I can imagine that that would be a rather unpleasant way to die: being killed by a fat dog’s bum. Even as the dog continues to pant away, stupid grin on his face and drool slipping down his jowls.
I think it was the stoner dog meme which put that image in my head.
I don’t like all this meme business. It just seems another way in killing one’s attention span. You are immediately trying to condense thoughts and emotions into one single sentence. I also don’t like the fact that these images don’t really allow you to to imagine, to interpret the words in the way you want to.
I think I should start writing post cards. Will get me a nice ink pen and lots of shitty postcards and then send them to random people all over the place.
There is something so wonderful about postcards and stamps and letters which go from here to there and then there and there and there before finally reaching the hands of the person you wanted to send it to.
Almost as if the stamps were little engines or little machines pushing the letter onwards. Thin strips of glue and paper and ink combined to create an awesome mode of transportation. Or the worlds greatest cheerleaders. “Cmon Telephone bill, you can make it. Just two more blocks. C’mon”
I think all lifts should be those shutter kinds. The ones which you have to pull to the side and then step in (and then that shitty music starts blaring) and then you have to pull it back over, lean towards the dirty switches and press the correct floor. Then you can stare in front as you climb past floors, staring stupidly at the people on the other side of the cage.
I tried me some emu meat the other day (or at least that is what the menu said) and it was quite interesting. Definitely more meaty than chicken, so it had its own flavour despite the liberal use of spices. But it still did have some birdy-birdy type taste going for it. At the same time it did not seem as rich or fatty as mutton while allowing you to gnaw at the bone and be all carnivorous about it. Interesting. I would like to try an emu steak. And perhaps some bbq-ed emu as well. Grilled and slightly charred and just a hint of fat oozing from the flesh.
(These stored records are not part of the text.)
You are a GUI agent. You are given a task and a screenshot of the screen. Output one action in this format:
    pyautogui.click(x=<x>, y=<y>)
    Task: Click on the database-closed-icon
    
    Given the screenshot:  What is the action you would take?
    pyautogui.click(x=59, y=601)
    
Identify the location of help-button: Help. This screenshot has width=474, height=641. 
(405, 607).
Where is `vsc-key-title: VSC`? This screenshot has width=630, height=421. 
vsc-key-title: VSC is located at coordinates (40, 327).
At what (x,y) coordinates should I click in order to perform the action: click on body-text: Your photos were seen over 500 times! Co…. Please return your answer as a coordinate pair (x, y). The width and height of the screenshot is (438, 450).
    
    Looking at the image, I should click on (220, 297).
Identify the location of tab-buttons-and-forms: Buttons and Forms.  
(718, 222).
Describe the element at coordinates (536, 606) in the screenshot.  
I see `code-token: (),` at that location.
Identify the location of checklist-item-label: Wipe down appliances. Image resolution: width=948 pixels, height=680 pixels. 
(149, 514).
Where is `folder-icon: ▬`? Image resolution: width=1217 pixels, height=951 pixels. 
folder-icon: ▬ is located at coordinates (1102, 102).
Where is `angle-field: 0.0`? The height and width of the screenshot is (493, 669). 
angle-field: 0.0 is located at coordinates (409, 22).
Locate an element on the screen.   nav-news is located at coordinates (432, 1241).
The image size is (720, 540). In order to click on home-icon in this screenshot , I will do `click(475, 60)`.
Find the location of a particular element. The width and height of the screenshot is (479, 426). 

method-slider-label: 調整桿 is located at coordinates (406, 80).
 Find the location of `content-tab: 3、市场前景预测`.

I wonder what humans would look like if they had tails. I don’t know whether I would want one. I mean sure when you are bored you can run around in circles chasing it and it would make an awesome napkin to wipe your hands on AND you could use it as a fake moustache for your passport photo but still…..I don’t know.
I read Gerald Durrel once again after a zillion years and I am quite sure that I did not get even half his humor the first time. The man is plenty funny and so is his family. He has lived his life. Like really lived it.
The word count is 537 for this one. And that is the way I am going to let it be.